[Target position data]
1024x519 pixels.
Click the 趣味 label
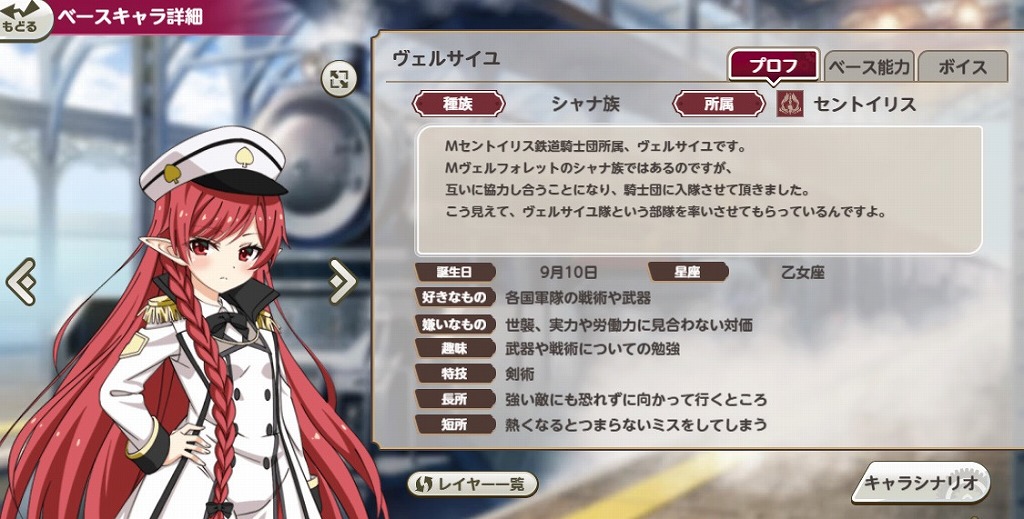(455, 349)
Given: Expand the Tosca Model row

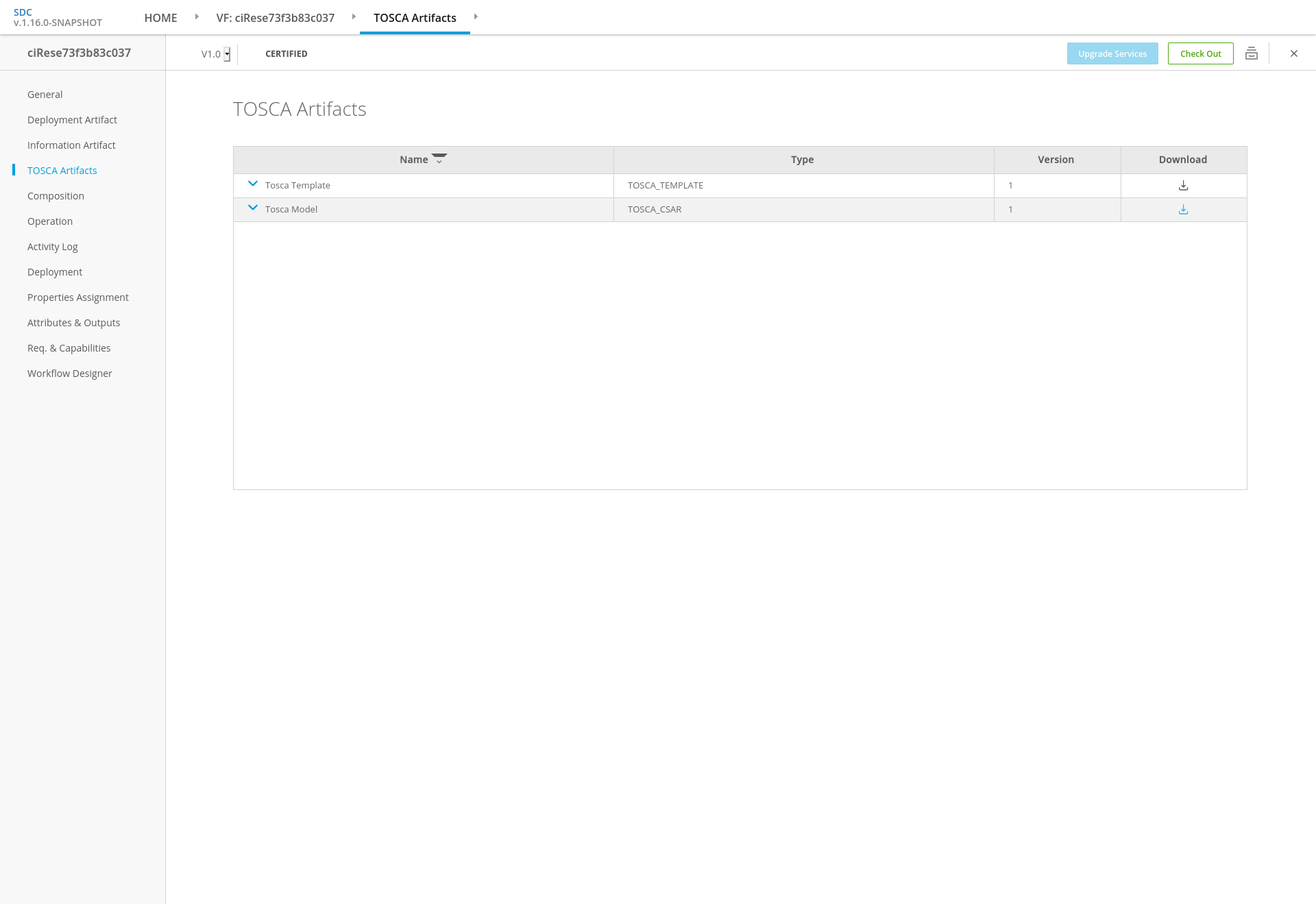Looking at the screenshot, I should point(253,208).
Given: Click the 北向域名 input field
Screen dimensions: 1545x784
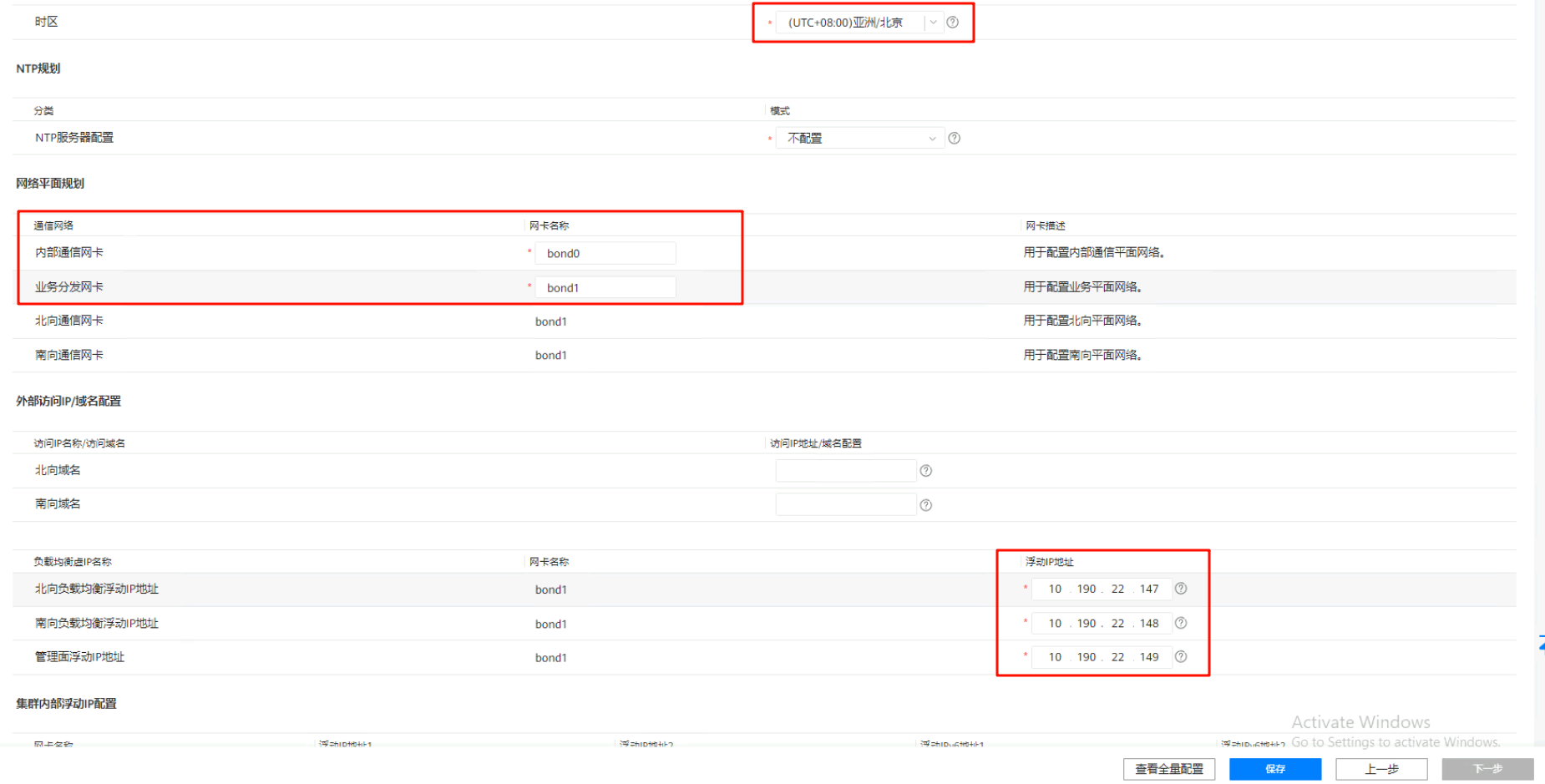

--- TO DO ---
Rewrite the data above with every occurrence of "Click" changed to "Select" and everything else left as it is. Omit the pictures from your version.

--- ANSWER ---
1024x519 pixels.
Select the 趣味 label
(455, 349)
Given: Expand the Tosca Model row

Looking at the screenshot, I should point(253,208).
Given: Select the 北向域名 input field
Screen dimensions: 1545x784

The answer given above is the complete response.